The recent movement from authoritarian to democratic structures of
governance is justly applauded. However, it tends to mask counter trends of
equal or possibly even greater importance: the growing strength of unregulated
market forces, a shifting allegiance of democratic political systems from the
people’s interest to corporate interests, and a weaken of the state as an
effective instrument for managing society’s affairs in the public interest. When
well intentioned people herald this process as a harbinger of democracy’s
growing hegemony they confuse market freedom, which is a freedom of the rich and
powerful, with democratic freedom, which is the freedom of all people.


The current assault on the instruments that make meaningful market
regulation possible is an assault on the earth’s ecology and human society’s
social fabric that runs increasingly out of human control and threatens the very
survival of human life and civilization. So far the institutions of the state
and the market have demonstrated little propensity or capacity for appropriate
and effective corrective action. To the contrary, their "leaders" have
become captives of the market driven reward structures of the organizations they
head and of the simplistic theories that legitimate these structures.


Negotiations such as those of the GATT must be based on a framework grounded
in a recognition of the finite nature of the world’s ecological resources, the
priority claim of the disenfranchised for resources to meet their basic needs,
the need for local economic control and accountability, the importance of
anti-trust action to maintain conditions of market competition, the essential
role of market regulation, and the importance of fairness and balance in trade
relationships. These are hardly radical concepts, yet they seem radical within
the current context because they are so alien to the ill-conceived ideologies
that currently dominate the global policy process including the GATT
negotiations.


A "successful" outcome to the GATT negotiations based on a
self-destructive ideological framework is likely to significantly worsen and
already rapidly deepening global crisis. Better that these negotiations be
placed on hold until progress is made toward a more suitable framework.

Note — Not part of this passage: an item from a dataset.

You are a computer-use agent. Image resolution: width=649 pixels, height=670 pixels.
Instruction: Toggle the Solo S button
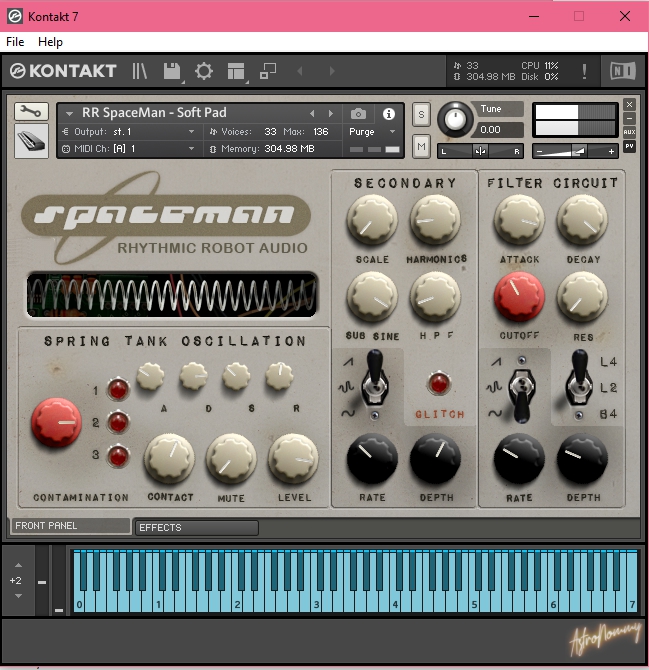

Because of the current incapacity of the institutions of both state and
market, constructive action toward placing the GATT negotiations on hold and
forging viable alternatives to the prevailing framework depends on what is
currently the weakest of the institutional sectors, civil society. The human
future depends on the ability of this neglected sector to energize and coalesce
its energies into a massive social movement to end the current war of humanity
against itself.


Such a movement is now emerging out of a consolidation of the forces of the
environmental, human rights, social justice, peace, feminist, and other
constructive social movements. It seeks a life-centered transformation of human
values and institutions consistent with economic justice, ecological
sustainability, and social inclusiveness in part through establishing the
accountability of both state and market. It is demonstrating a growing power to
meld social forces that transcend class, race, and national boundaries.

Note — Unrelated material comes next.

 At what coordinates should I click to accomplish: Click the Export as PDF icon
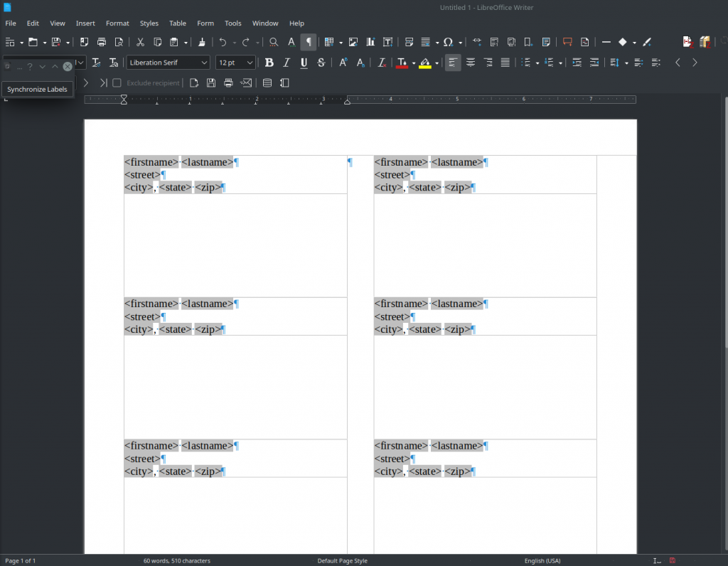(x=84, y=42)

Some maintain that a transnationalizing civil society is in the early stages
of birth with a potential to become society’s dominant institutional force. They
see it as humanity’s primary hope. We agree.


David C. Korten is a fellow of the PCDForum and a visiting professor of the
Asian Institute of Management. Paul Ekins is a research fellow, Department of
Economics, Birkbeck College, University of London, and a contributing editor of
the People-Centered Development Forum.